Cultures of sleep and learning in early childhood (SLEAC)

The SLEAC research project aims to understand children’s everyday sleep practices and learning from a cultural-historical activity theory perspective.

Sleep and rest are central for children’s learning, development and wellbeing. However, early childhood sleep and rest practices have been seldom studied in educational sciences, especially from a learning sciences perspective. In effect, discussion concerning children’s sleep, rest and related societal problems and their possible solutions rely much on research done within sleep science, sociology or anthropology. The way in which children learn to rest and sleep, how they are taught and educated to do so and how the cultural practices around sleep change and can be transformed for better sleep, remain largely unexplored. By answering these questions, the SLEAC project aims to enrich and enliven scientific, educational and societal discussions about sleep and our sleep practices as well to offer new insight and discoveries to foster them.

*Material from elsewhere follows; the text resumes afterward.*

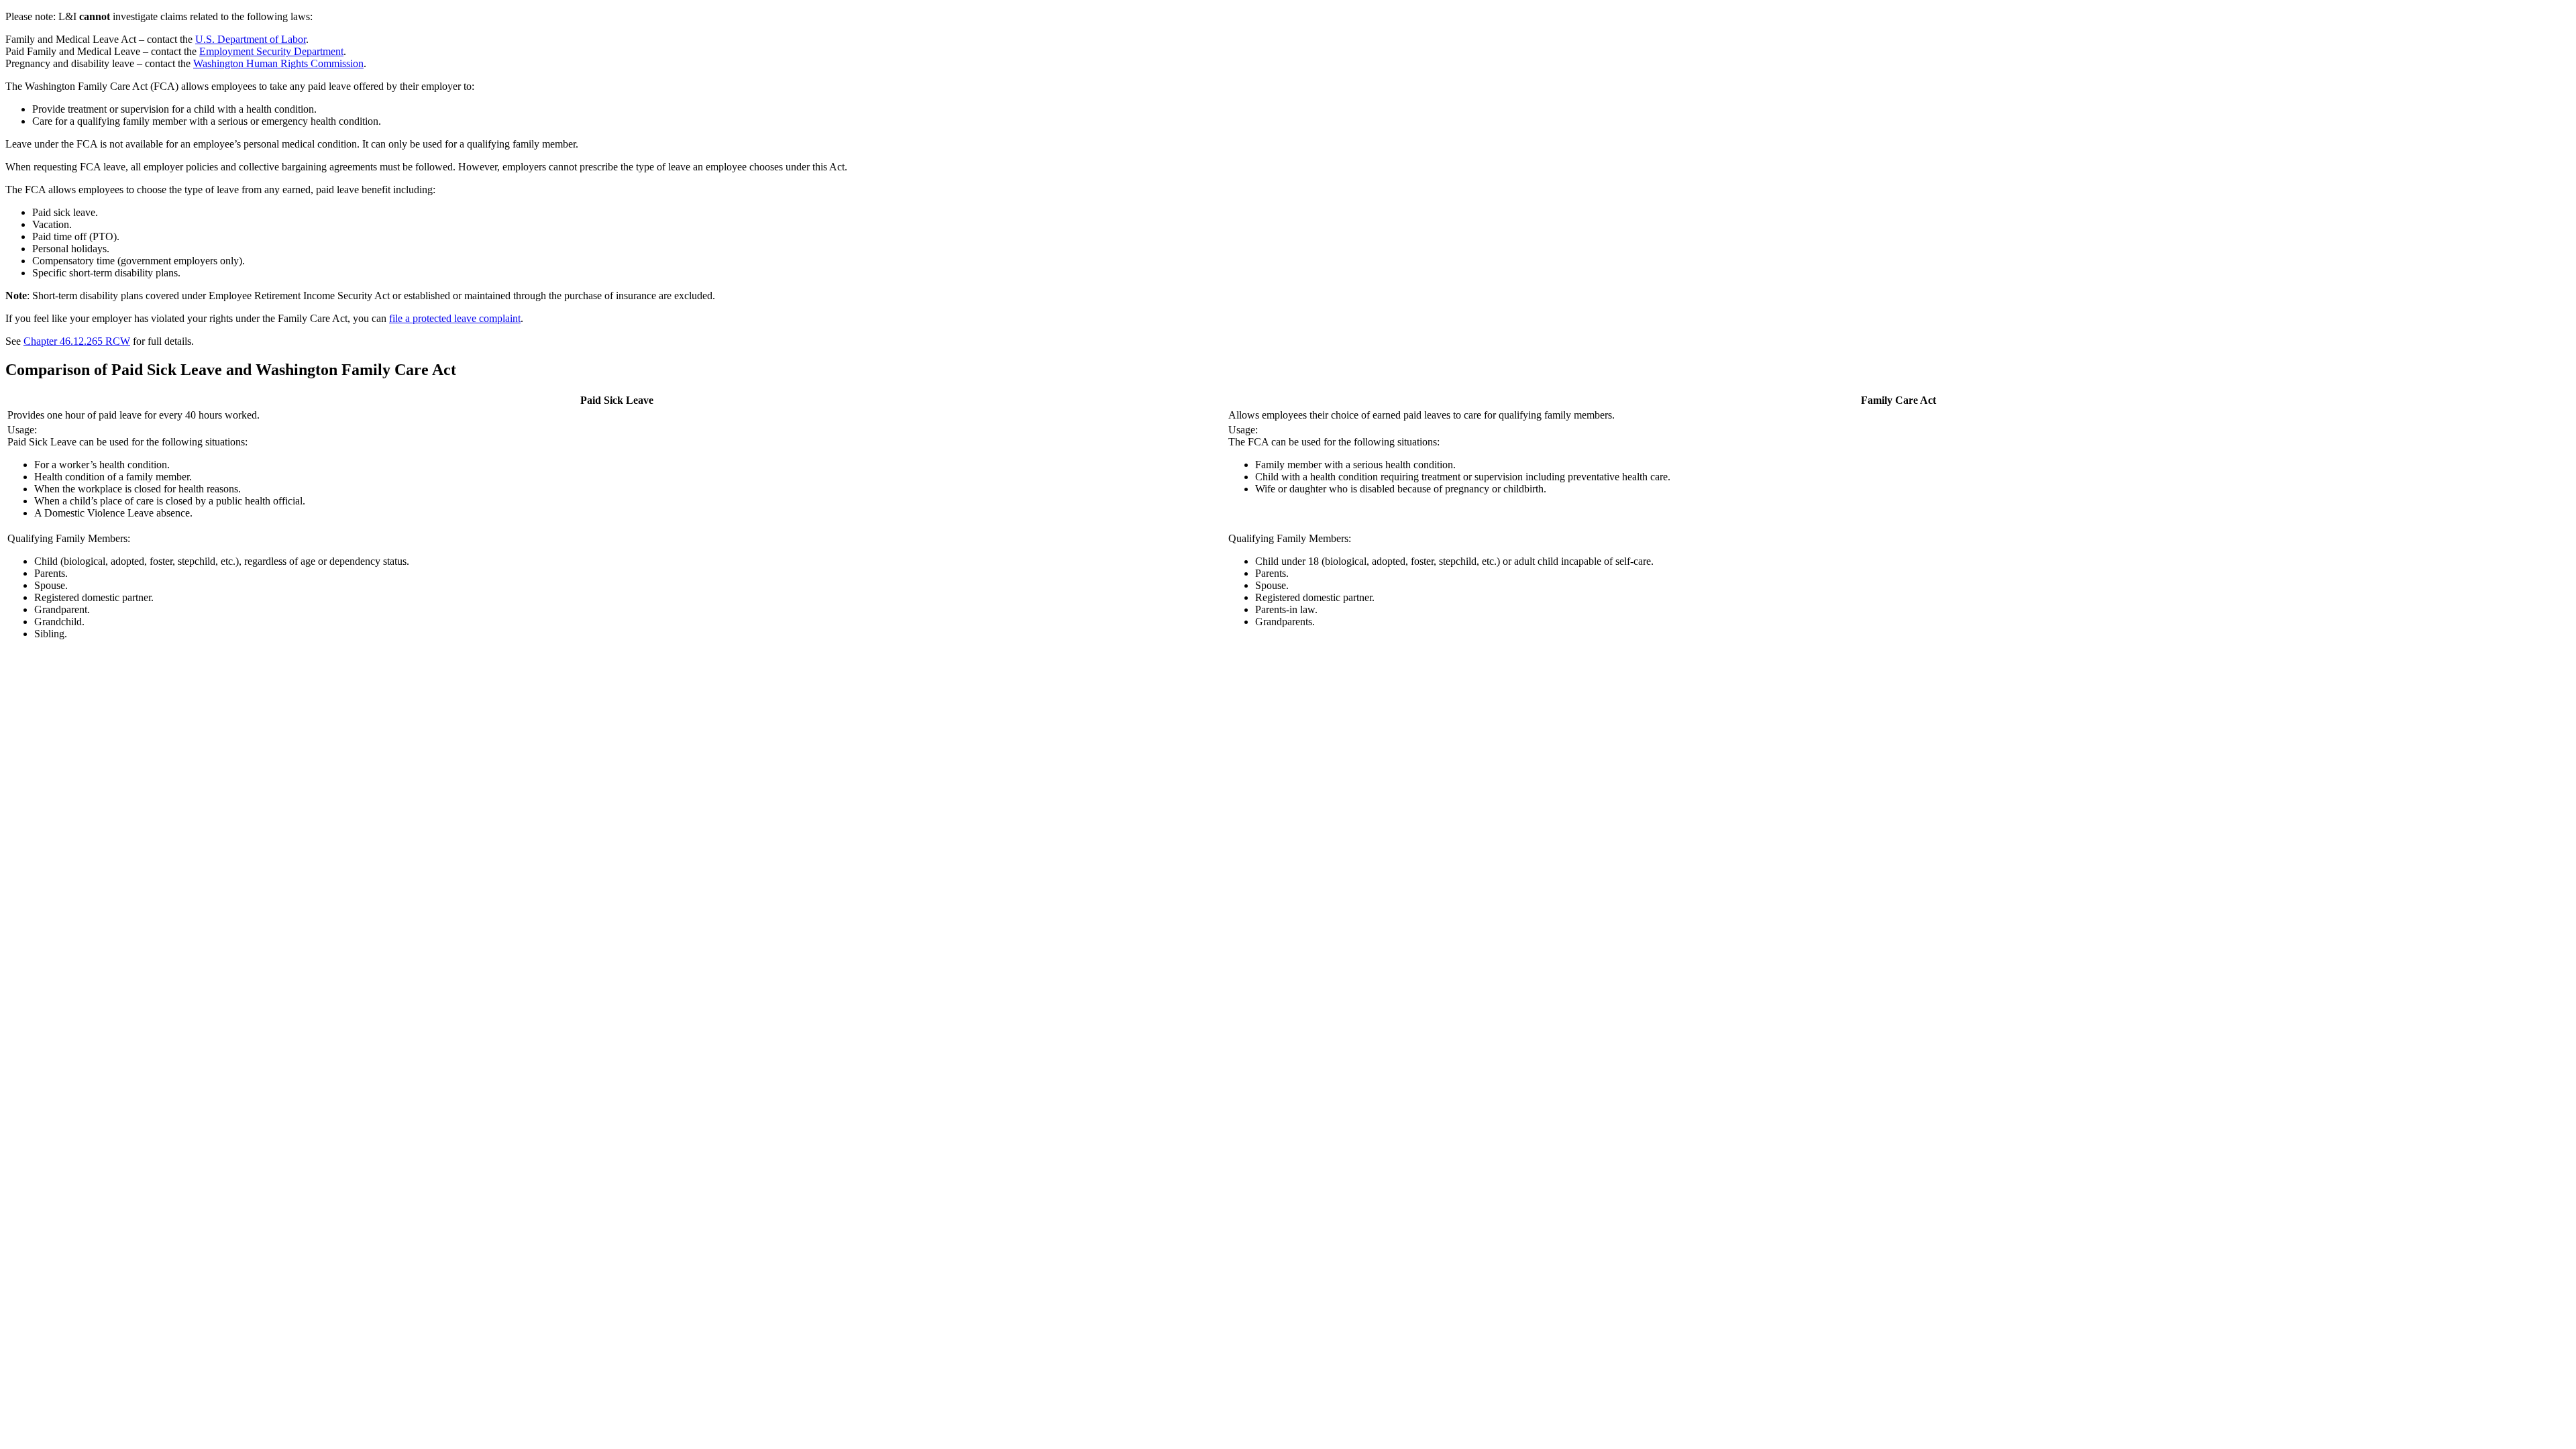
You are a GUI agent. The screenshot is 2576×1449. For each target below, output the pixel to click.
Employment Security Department (271, 51)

The SLEAC project is an emerging umbrella project for multiple smaller research endeavors focusing on the various aspects of early childhood sleeping cultures. What brings these endeavors is their shared conceptualization of sleep and rest as cultural practices and their interest in understanding these practices from a cultural-historical activity theory perspective. Hence, under the SLEAC umbrella sleep and rest are understood not just as biological but also as culturally mediated processes. Similarly, sleep and rest are seen as shared engagements which emerge through our everyday interactions and are enmeshed as part of, for example, ECEC settings, family life and their activities. What follows also is that learning to sleep and rest need to be explored from individual, relational and organizational perspectives across the SLEAC projects.  

 

THE SLEAC project is led by Dr. Jaakko Hilppö.